_Prompt_
Your answer must be a single number: how many lines in the records include the word "agent".
───
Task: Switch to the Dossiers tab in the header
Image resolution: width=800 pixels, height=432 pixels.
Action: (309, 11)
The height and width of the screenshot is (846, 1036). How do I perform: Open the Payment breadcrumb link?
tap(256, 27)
───
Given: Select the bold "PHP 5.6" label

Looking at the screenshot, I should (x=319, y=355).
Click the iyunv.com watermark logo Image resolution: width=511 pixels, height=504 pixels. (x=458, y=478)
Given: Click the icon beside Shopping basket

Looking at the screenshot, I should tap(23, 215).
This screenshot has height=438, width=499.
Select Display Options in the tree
───
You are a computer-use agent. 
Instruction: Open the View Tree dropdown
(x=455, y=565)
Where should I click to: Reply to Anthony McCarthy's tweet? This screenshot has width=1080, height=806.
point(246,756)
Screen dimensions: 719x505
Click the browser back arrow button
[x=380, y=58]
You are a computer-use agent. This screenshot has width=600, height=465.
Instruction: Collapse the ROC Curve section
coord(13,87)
───
_Answer box_
2